Wednesday, May 14, 2008

EDITORIAL >>More judicial endorsements

As long as it is tempered by wisdom and compassion, there is nothing quite like experience when you are looking for a judge.

That is the first consideration when you evaluate the contestants for a judge on a trial bench like the Pulaski Circuit Court.

That is where our judgment finally rested when we examined the candidates for two circuit judgeships who will be on the ballot at the party primaries next Tuesday. (Judges must now run non-partisan races, and the same candidates will appear on the ballot at Republican and Democratic precincts.)

Our recommendation is Judge Mary Ann McGowan for the Ninth Division and Cathi Compton for the Eleventh Division, although there are other excellent candidates.

Judge McGowan has been the Ninth Division judge for 18 years, which for the past dozen years has been an experimental drug court while also handling the usual run of trial cases. Her conduct of the court formed the template for drug-court programs across the state.

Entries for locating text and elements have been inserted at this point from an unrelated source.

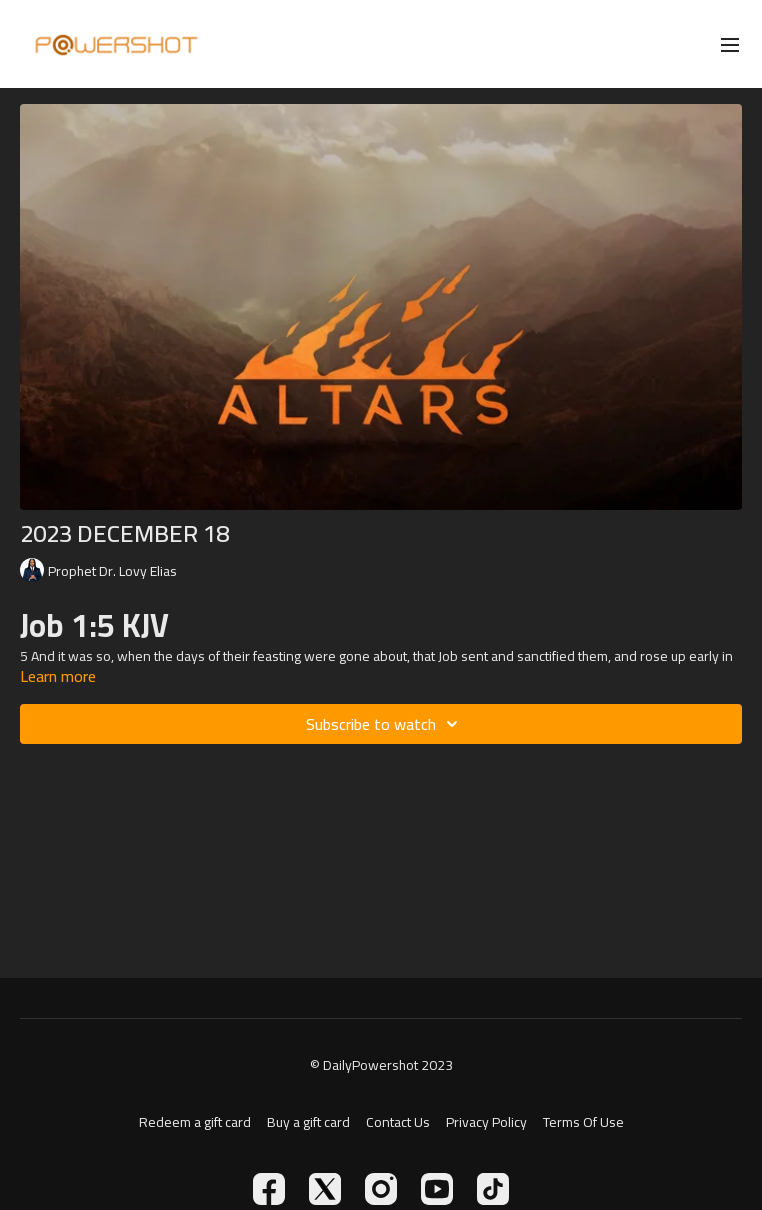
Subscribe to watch (385, 724)
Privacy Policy (486, 1122)
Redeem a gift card (195, 1122)
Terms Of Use (583, 1122)
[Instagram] (381, 1189)
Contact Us (398, 1122)
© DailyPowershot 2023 (381, 1065)
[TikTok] (493, 1189)
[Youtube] (437, 1189)
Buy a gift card (308, 1122)
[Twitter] (325, 1189)
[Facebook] (269, 1189)
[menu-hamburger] (730, 44)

A good word for this judge is tough. We remember last year when the Arkansas Supreme Court was willing to let Pulaski County officials slide by without releasing the computer email records of the crook who was running the county’s finances. No, Judge McGowan said, taxpayers are entitled to know about them. The justices then backtracked and affirmed her and we learned the full extent of the shenanigans in the county comptroller’s office.

McGowan has been known to be abrupt with attorneys who she thinks come to court unprepared and short with bureaucrats who haven’t done their work on mental-health cases. Now she is opposed by a young lawyer, Cecily Patterson Skarda, who experienced unpleasantness as an advocate in Judge McGowan’s court. She says judicial canons require Judge McGowan to be considerate of lawyers in the courtroom and that the judge sometimes is not. In time, Skarda might make a good judge, too, but we would rather not take a chance or wait upon her seasoning.

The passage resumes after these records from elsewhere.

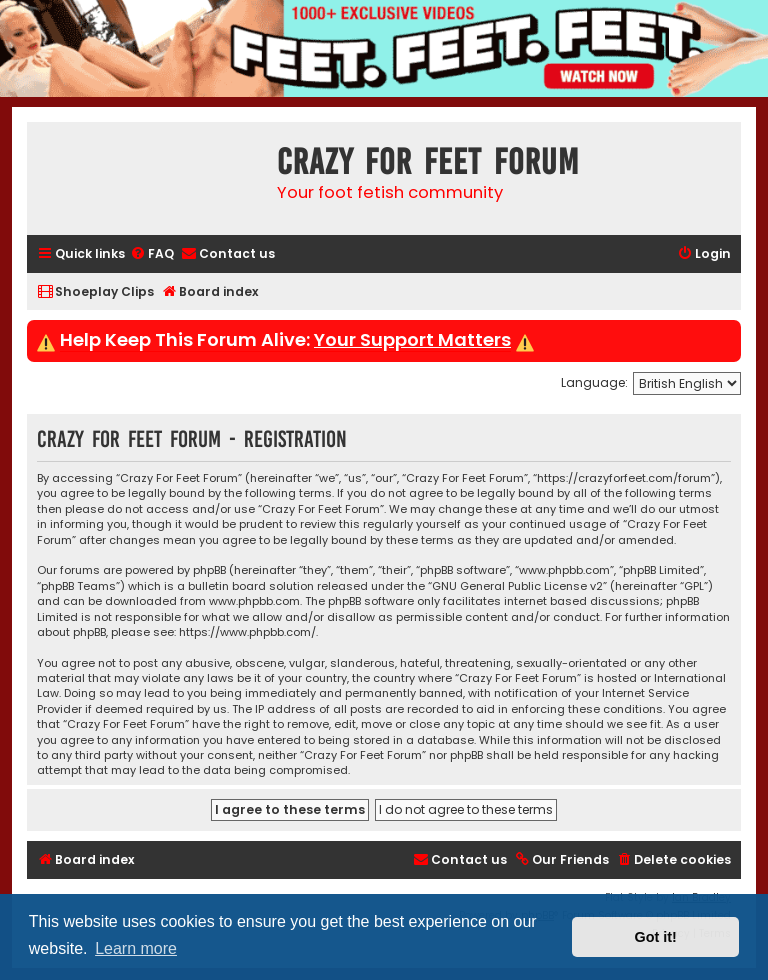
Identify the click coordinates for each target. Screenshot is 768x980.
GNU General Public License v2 (517, 586)
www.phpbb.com (254, 601)
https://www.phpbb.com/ (247, 632)
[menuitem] (152, 254)
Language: (594, 382)
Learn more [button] (136, 948)
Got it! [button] (656, 937)
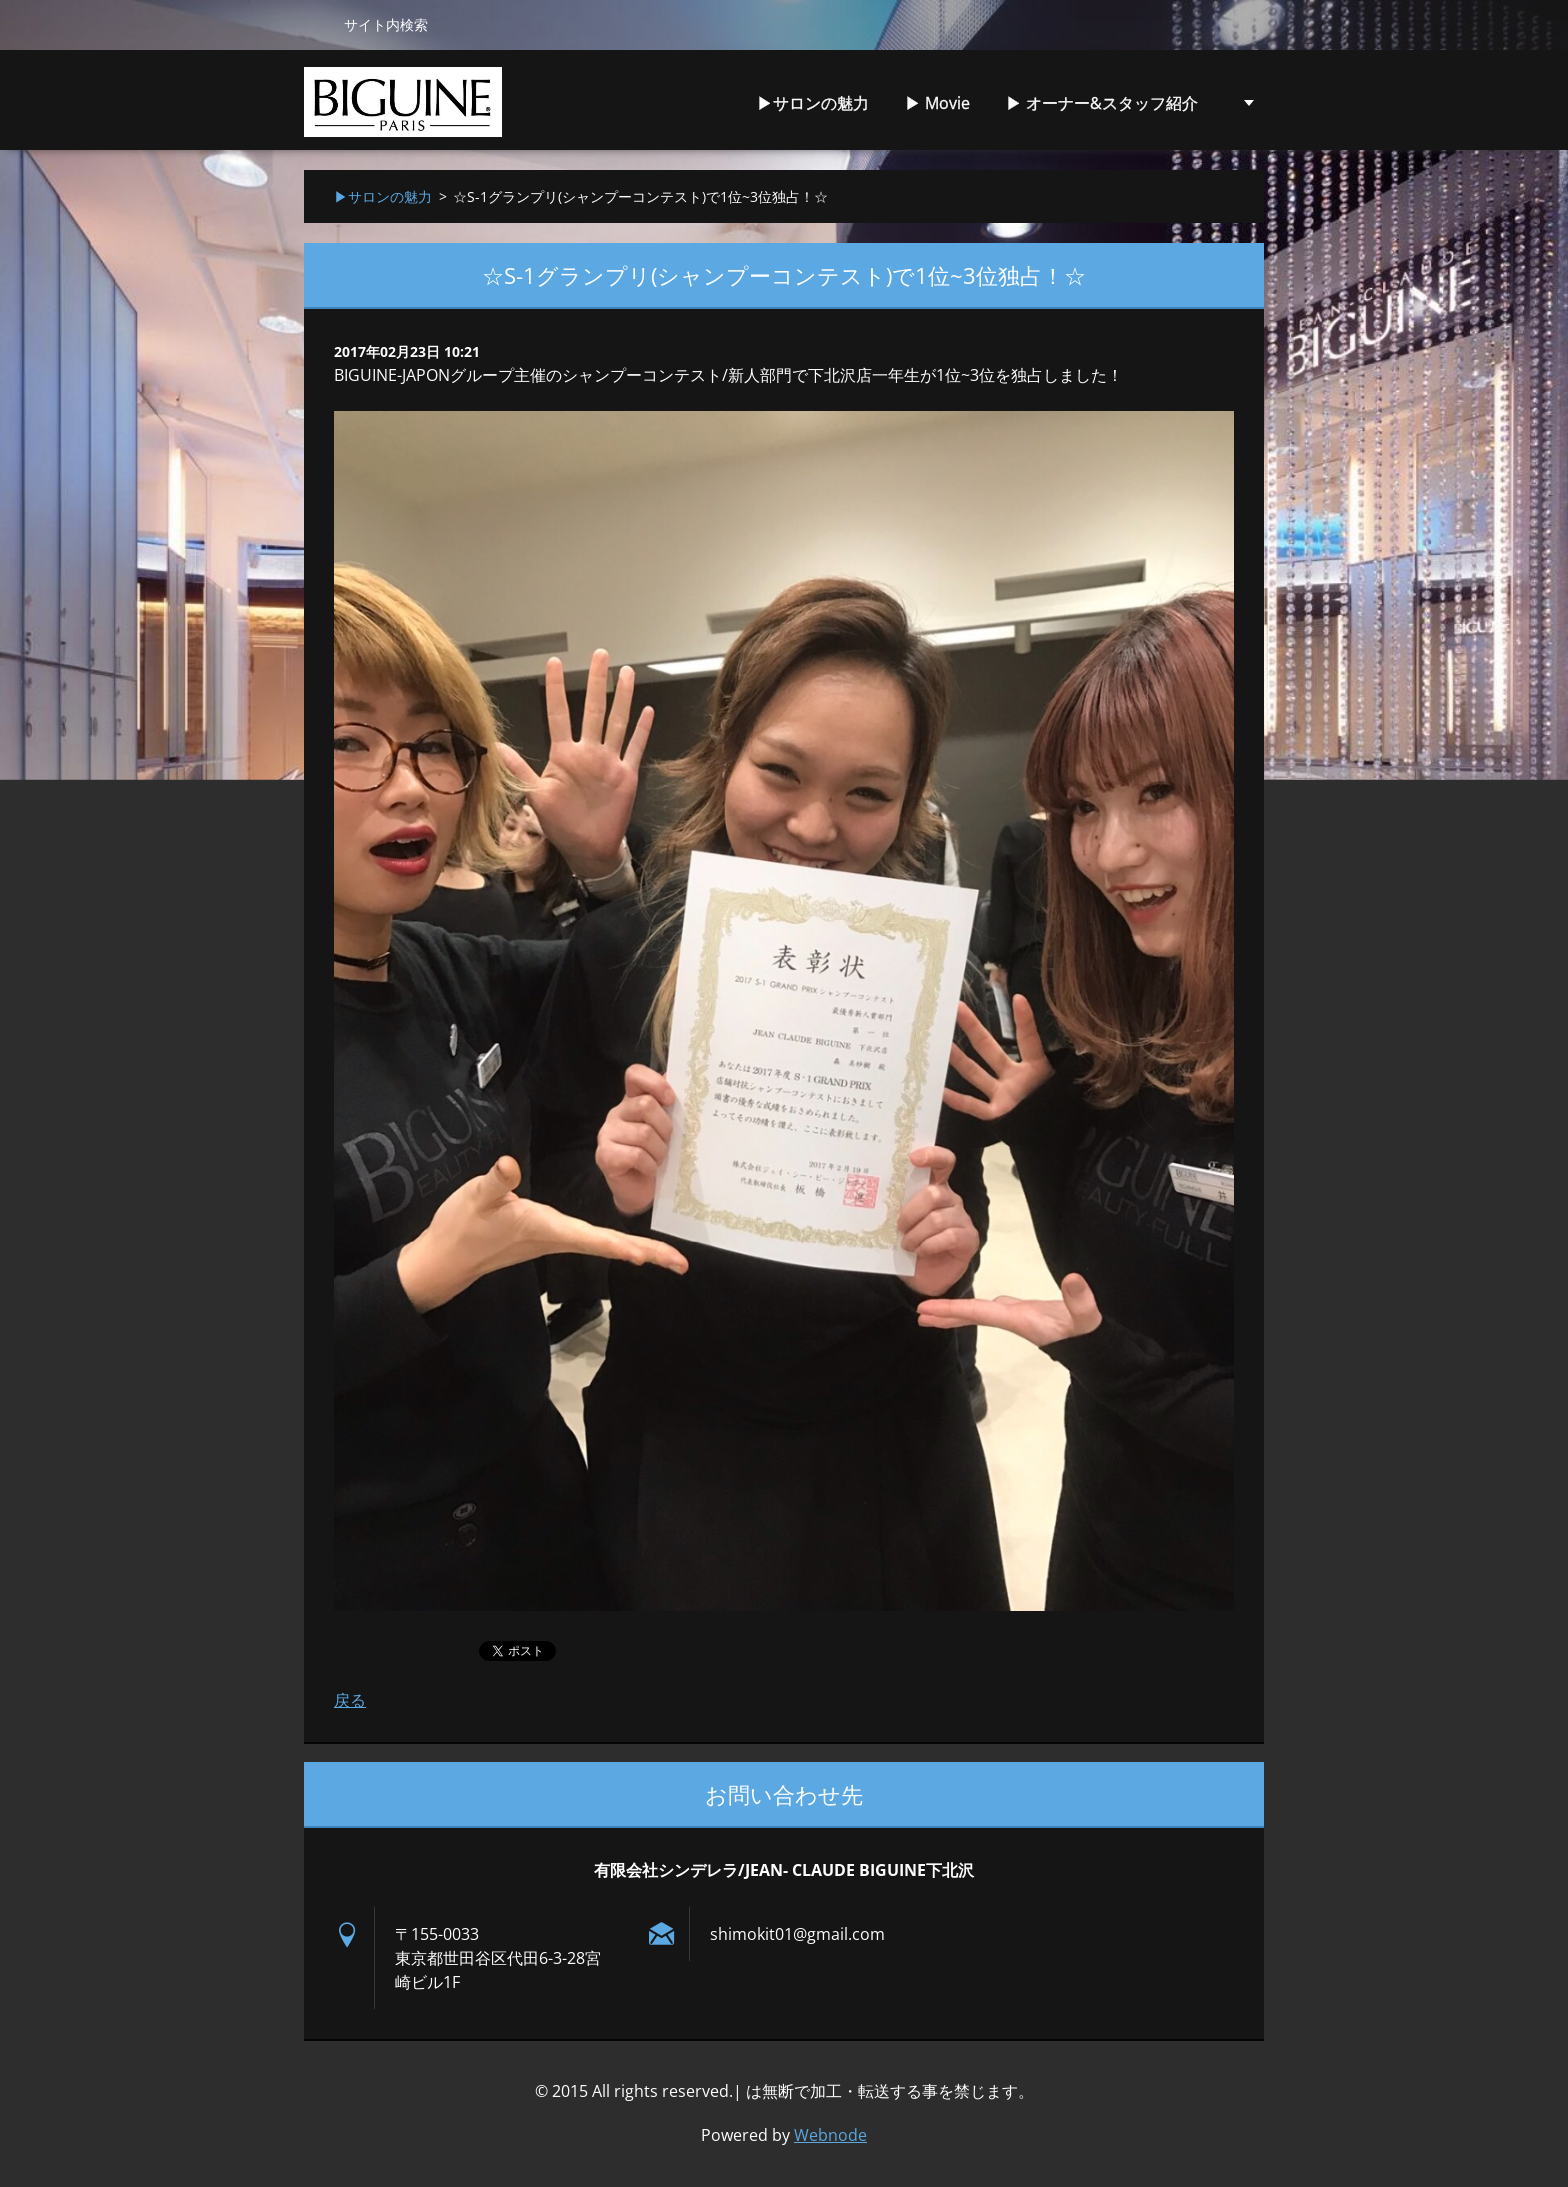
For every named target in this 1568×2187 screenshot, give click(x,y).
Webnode (830, 2135)
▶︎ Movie (937, 103)
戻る (350, 1700)
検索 (316, 24)
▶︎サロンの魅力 (813, 103)
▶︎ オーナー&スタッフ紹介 (1102, 103)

The race for Division 11 is harder. None of the three candidates — Cathi Compton, Jewel “Cricket” Harper and Melinda Gilbert — is a sitting judge but all are experienced trial lawyers and have the requisite interest in children. The court deals almost exclusively with juvenile cases.

You can take your choice and not go wrong but we lean to Compton because she has an edge in years and breadth of her experience. She chaired the first Arkansas Public Defender Commission.

So we recommend Judge Mary Ann McGowan for Ninth Division judge and Cathi Compton for Eleventh Division judge.